Back in 2009, Papa Het spoke to Metal Hammer about his formative years, teaming up with Lars Ulrich and what Burton would have made of the direction the band took in the 90s, amongst other things. Here's what he had to say.

You were born James Alan Hetfield on August 3, 1963, in Los Angeles, California. Did you have any brothers and sisters?

“Yes, two older half-brothers, Chris and Dave, and a younger sister, Deanna. My mom’s second husband was my dad. It was pretty difficult. My younger sister, we would fight like cats and dogs and then when [my] parents came home we’d help each other clean up the mess, and cover for each other. But my older brothers, they were pretty much a generation apart and unfortunately it wasn’t as bonding. They were not quite old enough to tell me what to do and not young enough to understand what I wanted to hear, so it was kind of an awkward middle position there.”

Were you a good student at school?

“I was a pretty average student. Pretty quiet, pretty reserved, just kind of get it done and then go home and have fun and play. Loved sports.

Because of your parents' strong Christian Science faith, did that impact in terms of the school you went to or the way you were treated as a child?

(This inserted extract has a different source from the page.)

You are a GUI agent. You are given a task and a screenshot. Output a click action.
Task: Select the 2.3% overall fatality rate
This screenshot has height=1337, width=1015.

“It didn’t impact on the school. It wasn’t like going to a Catholic school. It certainly did affect me though – more than my sister and my brothers, I took it a little more personally. Our parents didn’t take us to the doctor. We were basically relying on the spiritual power of the religion to heal us or to shield us from being sick or injured. And so at school I wasn’t allowed to sit through health class, to learn about the body, to learn about illnesses and things like that. And, say, I’m trying out for the football team [and] you have to get a physical, to get a doctor’s note, I’d have to go and explain to the coach that, you know, our religion says this. So I felt really like an outcast, and, you know, kids would laugh about it. When health class would begin, I would be standing in the hallway, which was basically a form of punishment in other aspects. Everyone who walked by would look at me like I’d been some criminal of sorts, you know?”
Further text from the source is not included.